On Wednesday, the very public row between Berlin and Athens over debt escalated with a reminder that perhaps Germany’s reconciliation with the victims of Nazi aggression has not been as successful as it thinks.

The new Greek government is trying to renegotiate the terms of its debt to the rest of the EU and IMF and wants to end the 2010 bailout – largely funded by Berlin – negotiated by its predecessor during the Eurocrisis which mandates economic austerity that Athens says kills any chance for growth.

German Finance Minister, Wolfgang Schäuble, has been using insultingly undiplomatic language to tell his Greek counterpart – with an eye to his own taxpayers – that Berlin has been generous enough already and will not countenance further debt forgiveness.

The Greek Prime Minister, Alexis Tsipras, responded – also with an eye to his political supporters – by reviving claims that Berlin pay reparations for Germany’s harsh wartime occupation.

But instead of trying to emolliate Athens, as German governments of the past might have, the response of Chancellor Merkel’s spokesperson, Steffen Seibert, was dismissive “the question of reparations and compensation is legally and politically closed”.

It is no secret to anyone in Europe that the Eurocrisis means Germany is now the continent’s undisputed political as well as economic leader. Berlin’s traditional policy of hiding its economic strength by letting France take the political lead is no longer viable given current French weakness.

It is also obvious when talking privately to Germans born since 1945 that they are increasingly tired of being reminded of what their grandparents’ generation did and feel others use the Nazi past to justify freeloading on their generosity.

But Germany is now risking undermining its newfound leadership by appearing arrogant and overplaying its hand.

It is not just the Greeks who are beginning to chafe at Berlin’s attitude. There is growing anti-German sentiment in Italy too. Outside the EU, Germany has taken the lead role in pressurising Serbia to accept the secession of Kosovo reviving many Serbs’ historical distrust and resentment of Berlin’s wartime record.

The EU works by consensus and goodwill to build common interests and Germany has prospered since 1945 by pooling sovereignty with its former enemies and appearing unthreatening.

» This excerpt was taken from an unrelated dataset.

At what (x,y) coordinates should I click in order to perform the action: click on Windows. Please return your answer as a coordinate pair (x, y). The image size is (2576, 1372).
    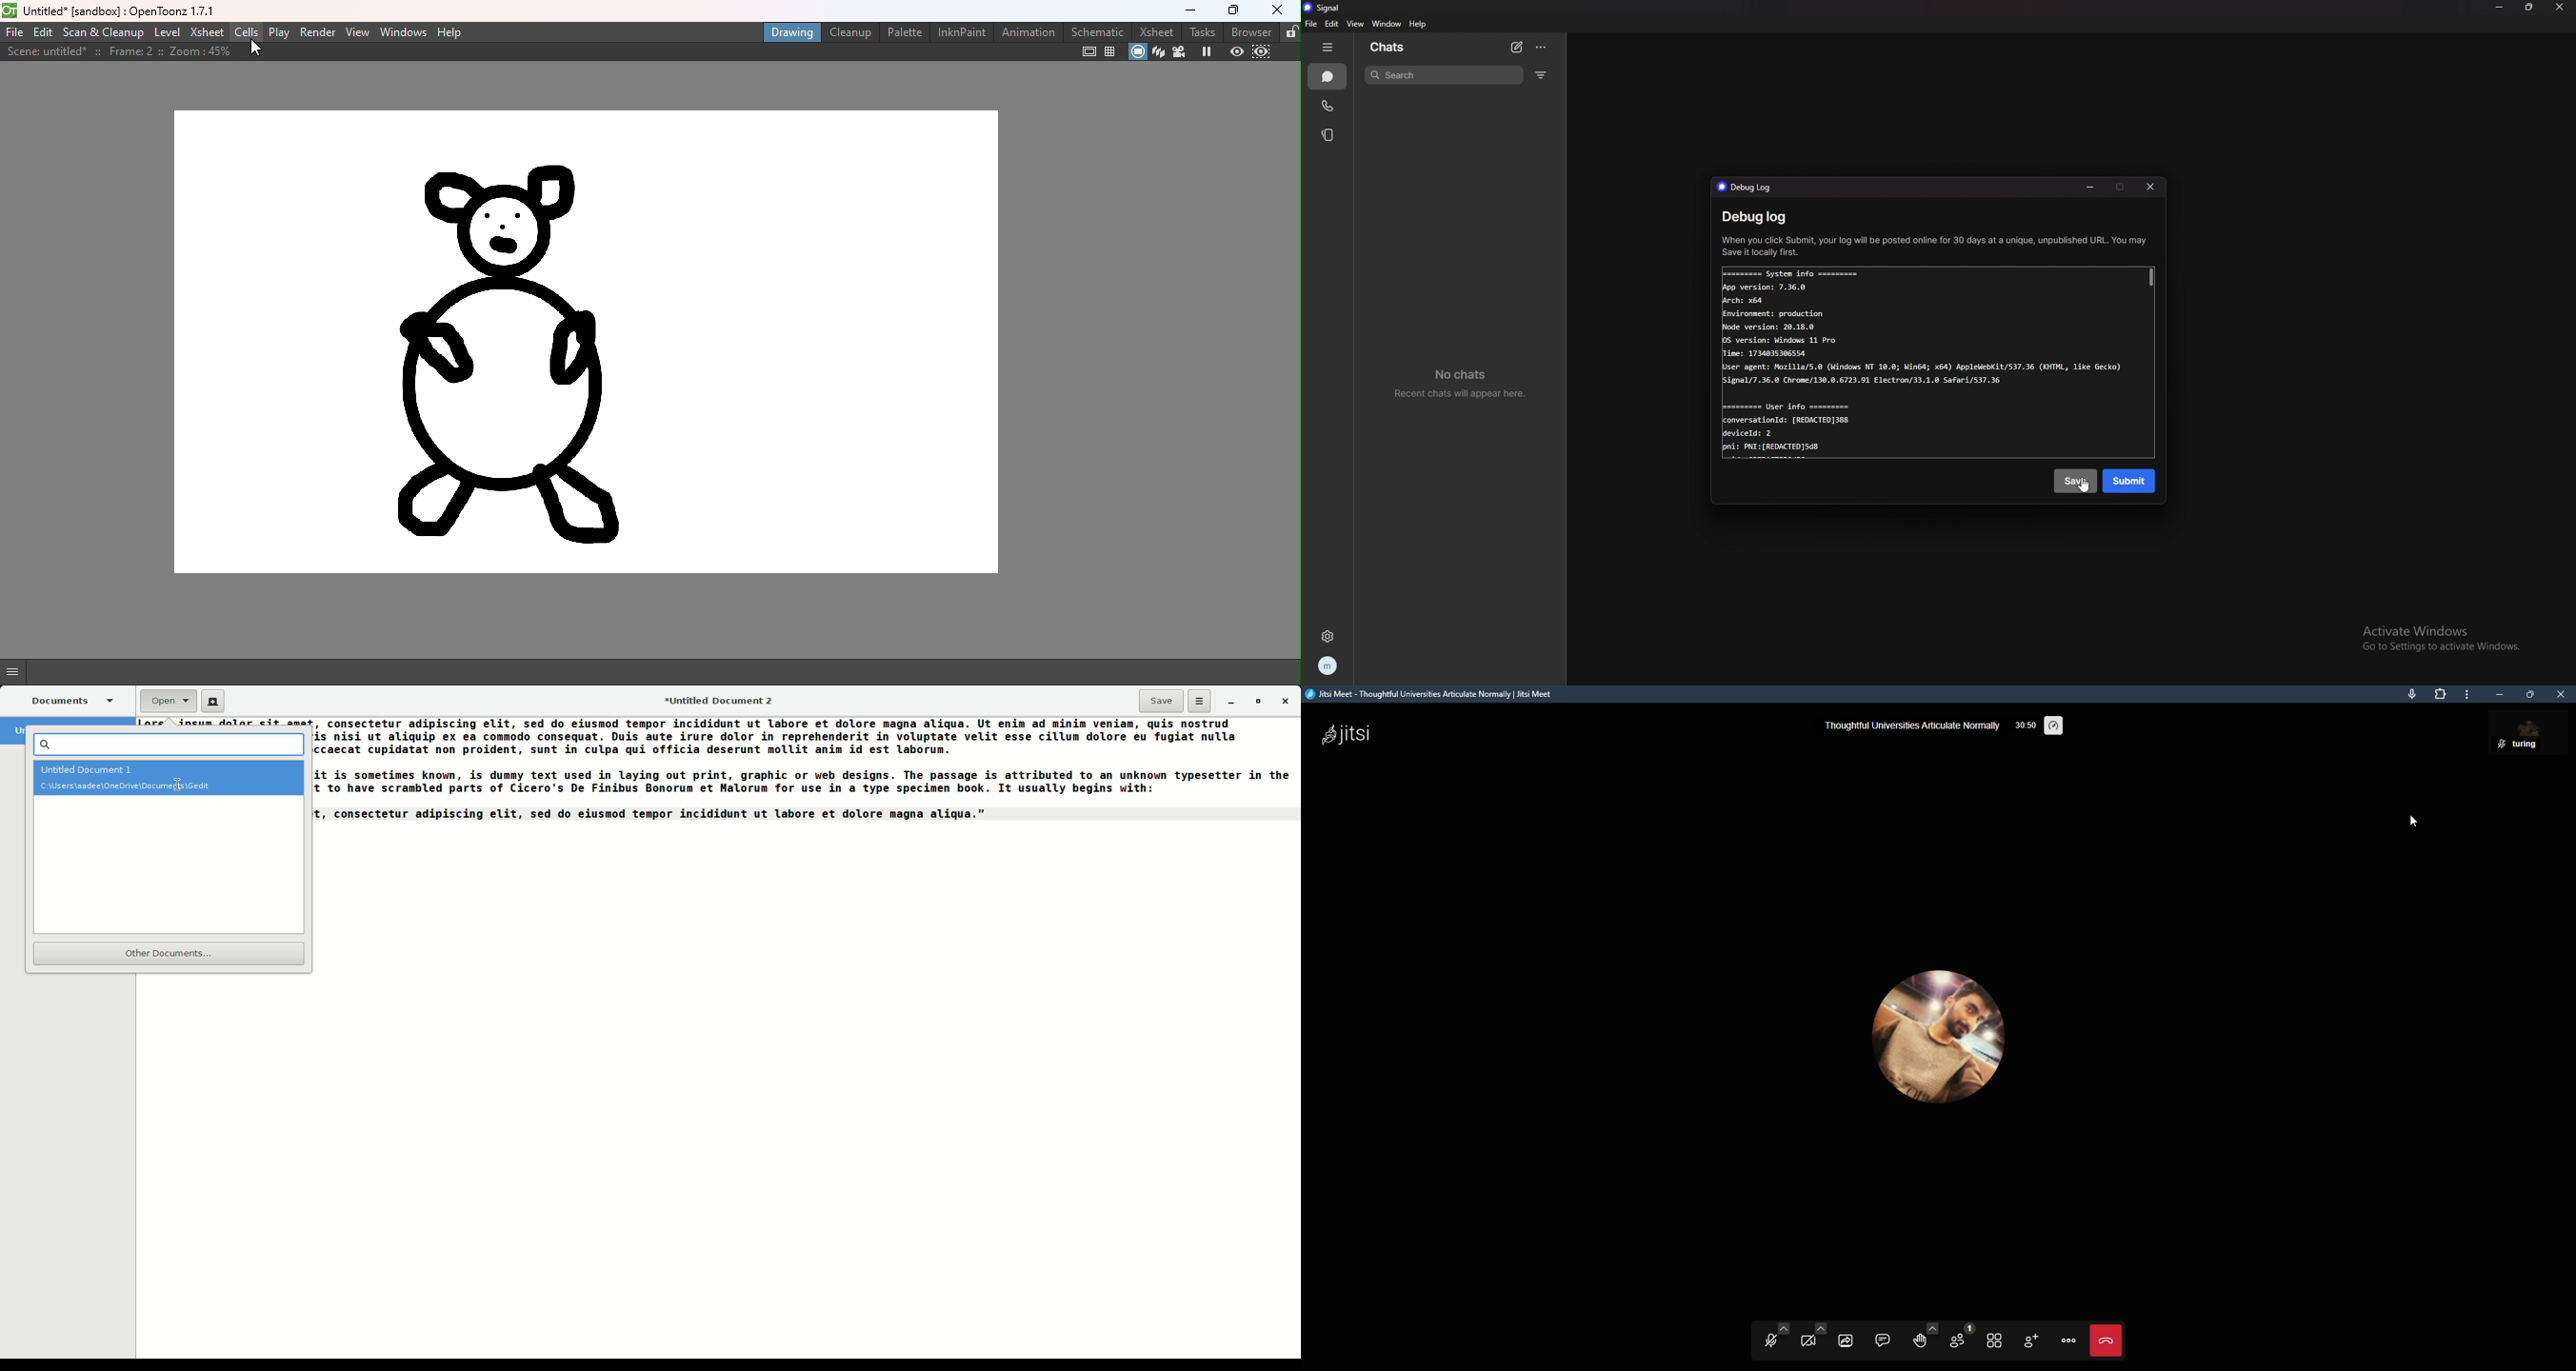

But circumstances change and now demand Berlin take a more active leadership role in Europe because it is the only country economically strong enough to bail out its partners and save the Euro.

However, it is one thing to lead by force majeure and quite another to take people with you.

Germany and the rest of EU face tough enough challenges trying to revive economic growth and ensure the Euro has a future.

If Berlin abandons the modesty that has reassured the rest of the world it no longer harbours the desire to dominate and awakens the ghosts of the past by lecuring others and deliberately reminding its neighbours just how powerful it is, it will make the job of leadership even harder and risk undermining its newfound role before it takes root.